When applying our method, BDD-HFL, on top of FedDC, we observe significant improvements in different scenarios of data heterogeneity and client numbers. Our method consistently outperforms other methods not utilizing BDD-HFL in terms of both convergence speed and model accuracy. This includes superior performance compared to FML added to FedDC. Even in heterogeneous setups, the convergence graphs clearly visualize the enhancements our method brings, demonstrating its effectiveness in improving both convergence speed and model accuracy.

5. Conclusions

In this work, we address the issue of insufficient local personalization caused by data heterogeneity by proposing Bidirectional Decoupled Distillation For Heterogeneous Federated Learning (BDD-HFL). BDD-HFL leverages the interaction between the local model and a private model through decoupled relative-entropy knowledge distillation, enabling a more flexible learning process. Extensive experiments on various categorized datasets demonstrate that our BDD-HFL approach outperforms other federated learning methods.

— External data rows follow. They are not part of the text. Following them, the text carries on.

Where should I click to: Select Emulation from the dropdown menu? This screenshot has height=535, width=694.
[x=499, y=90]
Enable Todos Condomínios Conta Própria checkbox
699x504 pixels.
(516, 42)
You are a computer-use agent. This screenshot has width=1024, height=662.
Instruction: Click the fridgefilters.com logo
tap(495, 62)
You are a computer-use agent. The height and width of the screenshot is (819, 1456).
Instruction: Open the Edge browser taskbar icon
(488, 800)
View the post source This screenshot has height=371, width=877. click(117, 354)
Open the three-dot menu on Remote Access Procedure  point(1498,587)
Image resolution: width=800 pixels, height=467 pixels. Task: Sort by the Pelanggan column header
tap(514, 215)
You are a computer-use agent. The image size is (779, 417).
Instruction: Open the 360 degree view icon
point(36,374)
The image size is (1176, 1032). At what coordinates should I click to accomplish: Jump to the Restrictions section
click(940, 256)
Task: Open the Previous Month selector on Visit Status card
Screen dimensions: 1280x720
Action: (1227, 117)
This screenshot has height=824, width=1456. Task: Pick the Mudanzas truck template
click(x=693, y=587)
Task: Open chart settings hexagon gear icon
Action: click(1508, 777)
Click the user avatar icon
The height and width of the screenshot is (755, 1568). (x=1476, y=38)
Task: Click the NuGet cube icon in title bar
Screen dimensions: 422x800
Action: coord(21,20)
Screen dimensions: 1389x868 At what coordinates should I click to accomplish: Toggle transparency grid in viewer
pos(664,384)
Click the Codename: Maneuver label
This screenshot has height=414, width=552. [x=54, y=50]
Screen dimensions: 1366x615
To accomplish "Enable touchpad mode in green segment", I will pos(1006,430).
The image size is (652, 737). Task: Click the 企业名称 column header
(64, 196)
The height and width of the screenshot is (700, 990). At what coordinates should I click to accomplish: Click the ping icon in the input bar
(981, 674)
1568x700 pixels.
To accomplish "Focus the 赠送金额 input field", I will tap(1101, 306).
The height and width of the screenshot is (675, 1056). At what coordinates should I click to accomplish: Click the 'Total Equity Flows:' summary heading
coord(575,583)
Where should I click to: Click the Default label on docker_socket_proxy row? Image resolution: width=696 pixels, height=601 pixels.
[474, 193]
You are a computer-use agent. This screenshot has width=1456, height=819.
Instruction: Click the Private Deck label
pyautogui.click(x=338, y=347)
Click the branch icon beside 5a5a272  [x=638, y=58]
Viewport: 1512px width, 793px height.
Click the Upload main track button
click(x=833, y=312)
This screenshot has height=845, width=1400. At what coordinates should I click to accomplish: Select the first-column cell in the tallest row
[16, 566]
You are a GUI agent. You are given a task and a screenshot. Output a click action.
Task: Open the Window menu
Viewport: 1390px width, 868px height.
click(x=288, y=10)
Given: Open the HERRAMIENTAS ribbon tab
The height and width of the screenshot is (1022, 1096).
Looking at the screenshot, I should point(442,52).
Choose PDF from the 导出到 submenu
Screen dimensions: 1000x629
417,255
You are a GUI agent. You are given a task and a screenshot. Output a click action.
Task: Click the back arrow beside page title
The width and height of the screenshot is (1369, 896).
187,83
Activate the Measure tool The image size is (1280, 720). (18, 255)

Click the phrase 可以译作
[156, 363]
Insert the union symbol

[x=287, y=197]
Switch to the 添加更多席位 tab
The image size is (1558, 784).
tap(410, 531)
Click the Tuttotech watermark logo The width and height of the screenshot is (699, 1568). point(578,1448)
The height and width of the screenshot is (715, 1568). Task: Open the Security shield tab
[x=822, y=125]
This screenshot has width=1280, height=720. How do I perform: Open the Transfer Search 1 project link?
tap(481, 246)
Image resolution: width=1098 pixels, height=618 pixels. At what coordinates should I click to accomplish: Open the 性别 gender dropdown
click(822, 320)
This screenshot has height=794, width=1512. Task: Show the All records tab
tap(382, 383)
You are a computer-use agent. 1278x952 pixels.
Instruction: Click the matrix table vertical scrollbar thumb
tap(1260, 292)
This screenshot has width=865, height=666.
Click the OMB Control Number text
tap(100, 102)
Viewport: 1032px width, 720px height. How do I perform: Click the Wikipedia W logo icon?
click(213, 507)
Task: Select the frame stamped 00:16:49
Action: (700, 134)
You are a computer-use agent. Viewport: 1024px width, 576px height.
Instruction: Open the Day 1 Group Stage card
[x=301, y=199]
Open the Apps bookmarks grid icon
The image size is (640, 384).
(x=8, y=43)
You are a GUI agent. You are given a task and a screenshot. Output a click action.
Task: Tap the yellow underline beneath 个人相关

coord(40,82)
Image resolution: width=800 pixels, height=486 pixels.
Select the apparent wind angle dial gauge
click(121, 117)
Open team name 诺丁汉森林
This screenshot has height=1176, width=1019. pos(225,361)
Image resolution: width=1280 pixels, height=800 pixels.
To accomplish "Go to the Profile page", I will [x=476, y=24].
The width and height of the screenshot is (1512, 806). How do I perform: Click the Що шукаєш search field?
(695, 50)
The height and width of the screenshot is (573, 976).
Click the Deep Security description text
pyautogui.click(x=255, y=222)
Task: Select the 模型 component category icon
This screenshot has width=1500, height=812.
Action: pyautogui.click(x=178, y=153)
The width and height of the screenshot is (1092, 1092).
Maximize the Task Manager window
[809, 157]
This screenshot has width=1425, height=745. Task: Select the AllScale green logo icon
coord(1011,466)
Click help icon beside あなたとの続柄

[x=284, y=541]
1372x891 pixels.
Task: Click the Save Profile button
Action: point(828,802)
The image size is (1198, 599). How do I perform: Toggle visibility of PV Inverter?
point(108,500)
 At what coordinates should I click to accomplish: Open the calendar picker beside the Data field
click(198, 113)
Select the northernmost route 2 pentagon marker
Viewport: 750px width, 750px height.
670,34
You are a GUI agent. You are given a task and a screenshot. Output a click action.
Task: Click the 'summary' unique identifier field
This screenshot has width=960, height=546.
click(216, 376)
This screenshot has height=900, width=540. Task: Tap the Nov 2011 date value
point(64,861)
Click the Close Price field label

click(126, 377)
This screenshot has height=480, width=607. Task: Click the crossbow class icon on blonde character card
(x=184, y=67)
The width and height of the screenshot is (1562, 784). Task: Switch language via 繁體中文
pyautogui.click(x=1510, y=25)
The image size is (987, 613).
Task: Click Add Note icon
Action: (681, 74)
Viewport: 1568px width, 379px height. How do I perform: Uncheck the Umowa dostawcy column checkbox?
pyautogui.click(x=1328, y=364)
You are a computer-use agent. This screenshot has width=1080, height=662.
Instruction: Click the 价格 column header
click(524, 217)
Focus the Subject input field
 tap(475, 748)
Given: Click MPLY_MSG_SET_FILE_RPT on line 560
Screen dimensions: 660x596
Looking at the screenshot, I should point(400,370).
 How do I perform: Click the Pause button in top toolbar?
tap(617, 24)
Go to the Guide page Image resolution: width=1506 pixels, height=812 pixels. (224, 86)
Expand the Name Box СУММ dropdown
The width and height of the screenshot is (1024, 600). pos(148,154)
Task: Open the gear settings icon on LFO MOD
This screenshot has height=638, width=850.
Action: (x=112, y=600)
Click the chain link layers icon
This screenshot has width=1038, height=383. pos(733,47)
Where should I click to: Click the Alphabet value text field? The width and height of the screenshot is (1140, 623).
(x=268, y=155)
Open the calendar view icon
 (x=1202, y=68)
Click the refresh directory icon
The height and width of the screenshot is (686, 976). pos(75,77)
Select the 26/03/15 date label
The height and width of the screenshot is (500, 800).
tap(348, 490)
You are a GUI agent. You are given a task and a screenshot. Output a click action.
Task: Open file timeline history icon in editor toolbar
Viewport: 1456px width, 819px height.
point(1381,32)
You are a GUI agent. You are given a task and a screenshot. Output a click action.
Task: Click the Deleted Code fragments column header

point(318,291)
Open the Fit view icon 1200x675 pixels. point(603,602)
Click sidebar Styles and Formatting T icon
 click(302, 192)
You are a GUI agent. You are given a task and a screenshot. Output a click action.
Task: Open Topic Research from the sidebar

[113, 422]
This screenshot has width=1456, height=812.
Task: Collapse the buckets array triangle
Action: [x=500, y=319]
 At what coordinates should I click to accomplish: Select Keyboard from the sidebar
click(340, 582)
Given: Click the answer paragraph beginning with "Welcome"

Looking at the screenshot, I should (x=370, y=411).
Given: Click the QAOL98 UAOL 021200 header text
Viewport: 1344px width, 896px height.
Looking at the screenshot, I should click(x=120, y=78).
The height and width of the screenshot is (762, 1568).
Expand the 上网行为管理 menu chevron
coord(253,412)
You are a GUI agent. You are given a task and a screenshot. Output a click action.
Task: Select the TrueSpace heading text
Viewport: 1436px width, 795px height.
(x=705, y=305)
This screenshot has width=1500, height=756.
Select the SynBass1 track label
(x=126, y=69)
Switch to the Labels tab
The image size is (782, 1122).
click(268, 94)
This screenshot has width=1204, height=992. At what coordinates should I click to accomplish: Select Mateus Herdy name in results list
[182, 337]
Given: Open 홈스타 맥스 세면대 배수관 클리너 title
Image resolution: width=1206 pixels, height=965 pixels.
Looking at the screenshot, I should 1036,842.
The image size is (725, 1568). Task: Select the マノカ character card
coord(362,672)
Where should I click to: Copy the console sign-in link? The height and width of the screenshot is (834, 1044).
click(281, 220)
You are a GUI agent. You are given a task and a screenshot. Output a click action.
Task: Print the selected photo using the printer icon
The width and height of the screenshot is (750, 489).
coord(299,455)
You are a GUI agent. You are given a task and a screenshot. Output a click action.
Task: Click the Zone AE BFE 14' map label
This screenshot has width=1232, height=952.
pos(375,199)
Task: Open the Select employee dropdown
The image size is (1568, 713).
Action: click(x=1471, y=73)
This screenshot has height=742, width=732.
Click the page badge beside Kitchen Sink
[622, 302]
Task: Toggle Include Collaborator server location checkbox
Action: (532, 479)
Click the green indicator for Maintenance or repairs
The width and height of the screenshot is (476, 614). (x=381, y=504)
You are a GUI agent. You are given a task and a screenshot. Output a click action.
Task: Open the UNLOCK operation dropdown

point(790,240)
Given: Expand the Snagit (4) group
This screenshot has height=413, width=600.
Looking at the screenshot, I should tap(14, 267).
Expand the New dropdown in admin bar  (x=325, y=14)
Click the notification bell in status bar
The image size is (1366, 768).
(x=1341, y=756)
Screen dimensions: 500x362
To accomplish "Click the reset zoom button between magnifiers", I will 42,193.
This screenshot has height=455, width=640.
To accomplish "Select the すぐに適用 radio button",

Limitations. Our method integrates an additional private model into each client, and knowledge distillation approaches in FL typically assume that both the private and local models have access to the same local training data. This assumption increases the risk of information leakage and adds to the computational cost during the training phase. In contrast, Data-Free Knowledge Distillation (DFKD) transfers knowledge by generating synthetic data, thereby eliminating the need to access the original data. By further analyzing DFKD strategies, the above issues may be tackled, which is left as our future work. Furthermore, heterogeneous scenarios involve heterogeneous multi-task clients or heterogeneous client architectures. In the future, we will explore various federated learning scenarios to evaluate our proposed method.

Author Contributions

L.H. provided Methodology, Resources, Validation; W.S. provided writing, experiments and revision; M.Y. provided data curation, formal analysis, validation; X.L. provided visualization, writing and editing. All authors have read and agreed to the published version of the manuscript.

Funding

This work is supported by the National Natural Science Foundation of China (No. 62202015), the University Synergy Innovation Program of Anhui Province (GXXT-2022-052), R&D Program of Beijing Municipal Education Commission (KM202310011013).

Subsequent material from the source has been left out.